_Work required_:
Summarize the essay below about a sleepless night in three sentences.

_Selected passage_:
-------------------------

May 2009

5 AM

It's impossible to sleep on nights like these. Twin electric eels of anxiety and tension are taking turns running the length of my spine, both completely undeserved and undefined. They have nothing even close to passing for a valid reason for being there, but there they are nonetheless and they won't be leaving me alone. Not tonight.

I've been here before.

There was a time when I would simply pop a few extra sleeping pills or have a few stiff drinks to help me to a point where I would either work myself into a manic state of creativity or the chemicals would simply and mercifully drive me to a point where I would finally pass out.

Those days are long gone though. It’s a good thing.

Nonetheless, it's a dangerous time, these hours. By and large all that you can do is lie on your back and try not to think, to try and be nothing, but that stops working and before you know it, your mind begins to wander.

Usually I spend the first hour or two of these nights listening to music. Then I try to work on lyrics or writing a new song in my head.

And then, once even that becomes not enough, I start to think on things better left unthunk.

And on the rarest of rare nights, I actually begin to type those thoughts into my computer and some time later they find their way into one of these little pieces.

5 AM is a lonely hour. That much I am sure of. Only the sound of the bathroom fan to keep you company, and it always does all the talking.

I have so very much that I want to say.

For a while, I didn't, but now I do.

And Me Without My Delorean...

A few months back while I was in Cuba and after a few Bucanero’s (look it up, it’s probably not what you’re thinking…), I came to a couple of startling realizations/recollections.

We’ll start with the recollections.

I remember with crystal clarity when I first started listening to music for myself. I had a clock radio when I was a kid and I would spend hours when I was supposed to be sleeping listening to the AM signals beaming from the big city to the small towns I grew up in.

-------------------------

_Data provided_:
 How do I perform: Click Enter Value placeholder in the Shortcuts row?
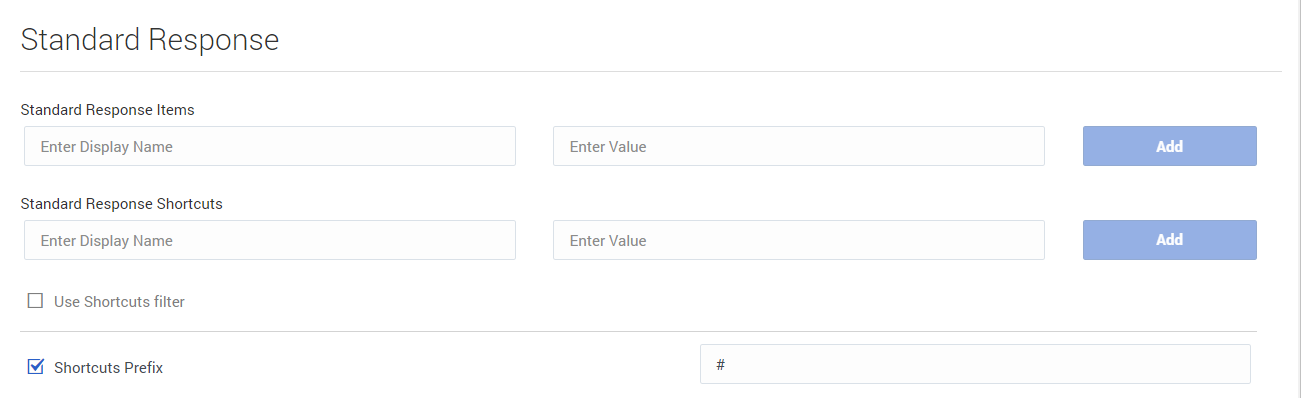608,241
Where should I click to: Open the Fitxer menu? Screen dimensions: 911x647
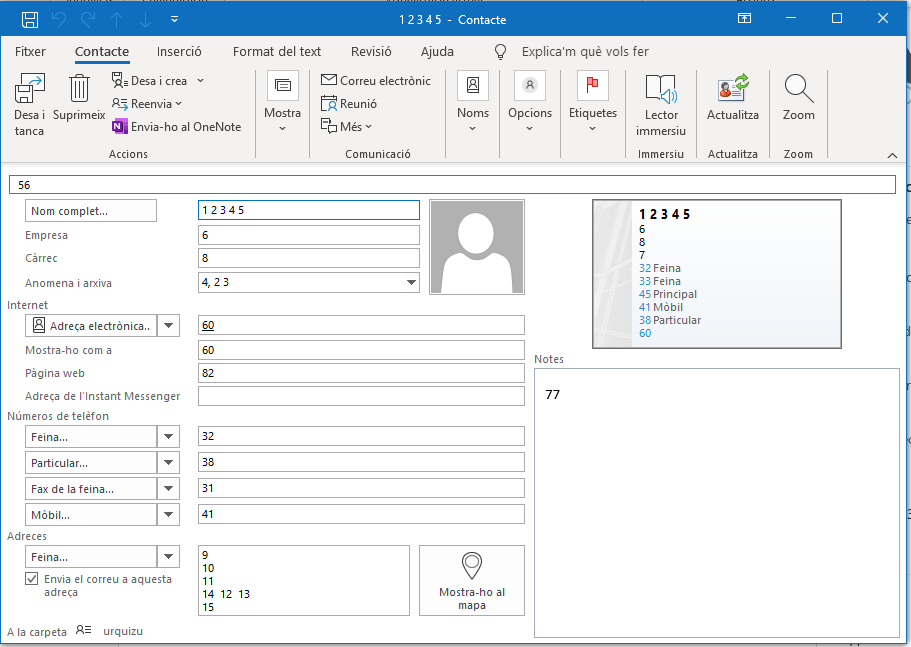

-------------------------

_Response_:
Unable to sleep at 5 AM, the writer describes anxiety and tension that have no valid reason, and recalls once relying on extra sleeping pills or stiff drinks on such nights, a habit now long gone. On these nights the writer usually listens to music, then works on lyrics or a new song mentally, and eventually turns to thoughts better left alone, on rare occasions typing them up as short pieces. The writer then recounts coming to startling realizations and recollections in Cuba, beginning with the memory of lying awake as a child, listening on a clock radio to AM signals from the big city.